Written by Registrar Corp


The new Spring 2025 Unified Agenda for FDA MoCRA confirms what many in the cosmetics industry suspected: FDA has shifted the Cosmetics GMP rulemaking into “Long-Term Actions,” with the proposed rule date listed as “To Be Determined.” That placement means FDA does not expect to publish a Notice of Proposed Rulemaking within the next 12 months. The Agenda entry also flags 21 CFR part 711 as the future home for cosmetics GMP and shows that the statutory NPRM deadline—December 29, 2024—has already passed, underscoring the size of the delay and the uncertainty surrounding timing.

This delay has real consequences. Manufacturers relying on timely rulemaking must now navigate ambiguity while still maintaining product safety and compliance. The risk of waiting is clear: FDA inspections continue, and public scrutiny around safety remains high. Those that hesitate risk falling behind competitors who treat this uncertainty as a signal to prepare rather than pause.

At the same time, other MoCRA-related priorities remain on a schedule. FDA’s plan continues to show a December 2025 NPRM to prohibit formaldehyde and other formaldehyde-releasing chemicals in hair-smoothing and straightening products, a May 2026 NPRM for fragrance-allergen labeling, and a March 2026 final rule establishing standardized asbestos testing for talc-containing cosmetics that builds on the proposal issued in December 2024. These dates are aspirational—agencies frequently miss them—but they still provide a reliable signal of where FDA attention is heading while GMP temporarily takes a back seat.

MoCRA GMP Takes a Back Seat—but Not a Break

This shift is significant for manufacturers and brands that rely on FDA’s progress to set their own compliance calendars. The “Long-Term Actions” designation means GMP is not expected within a year, leaving companies in a holding pattern while they continue to face regulatory expectations for product safety and quality. The extra time can be used strategically—but only if companies stay proactive.

The danger lies in mistaking “delay” for “downtime.” A slower timeline does not mean FDA will ease scrutiny. In fact, the absence of formal rules increases the risk of subjective enforcement and reputational damage for those who underperform on safety. Acting now, before requirements are codified, demonstrates foresight and positions companies as industry leaders.

FDA’s entry for RIN 0910-AJ00 (Good Manufacturing Practice for Cosmetic Product Facilities) now reads Agenda Stage: Long-Term Actions with “NPRM—To Be Determined.” The listing cites 21 CFR 711 and notes the statutory deadline for an NPRM (12/29/2024). The move signals that the agency doesn’t anticipate proposing the regulation within a year, despite MoCRA’s expectation of timely GMP rulemaking. The item remains “Included in the Regulatory Plan,” so it’s not abandoned—just delayed. For industry, that means more time but also more ambiguity about the exact contours of the final expectations.
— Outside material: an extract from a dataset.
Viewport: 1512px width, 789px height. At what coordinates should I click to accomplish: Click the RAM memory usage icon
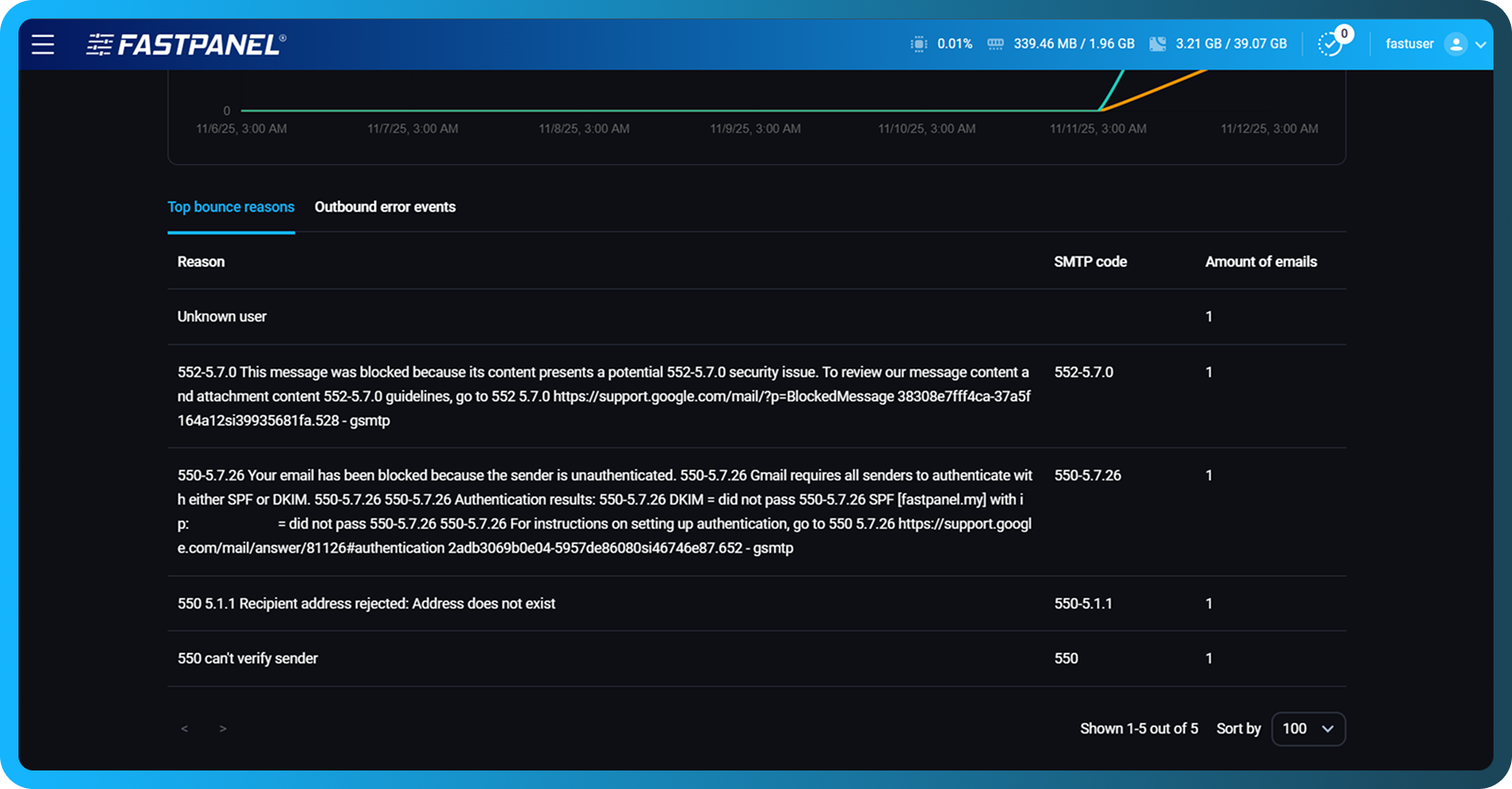tap(995, 44)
In practical terms, this delay should be treated as breathing room—not a pause button. The FD&C Act’s adulteration provisions still apply, and FDA continues to evaluate manufacturing controls during inspections and compliance actions. Modern, auditable GMP remains the most effective way to reduce risk and demonstrate operational integrity while the regulation catches up.

The MoCRA Priorities Still Moving Forward

Even though GMP has slowed, other parts of MoCRA are moving forward. The following initiatives highlight where FDA is focusing its resources and how companies should prepare for the upcoming rulemakings. Each action represents an early signal of FDA’s enforcement mindset and where compliance expectations are tightening.

Formaldehyde Ban: The Next Major Product Safety Shift

FDA’s RIN 0910-AI83 remains in motion, with the Unified Agenda targeting an NPRM in December 2025. The abstract is explicit: ban formaldehyde and FA-releasing chemicals (e.g., methylene glycol) in hair-smoothing or straightening products used with heat. This initiative is a clear response to years of health concerns related to salon exposure. Expect a science-and exposure-heavy docket and strong public-health framing. Brands with salon portfolios should expect scrutiny on ingredient disclosures and salon protocols even before the NPRM appears. Failure to adapt early could mean product disruptions or recalls once the rule takes effect.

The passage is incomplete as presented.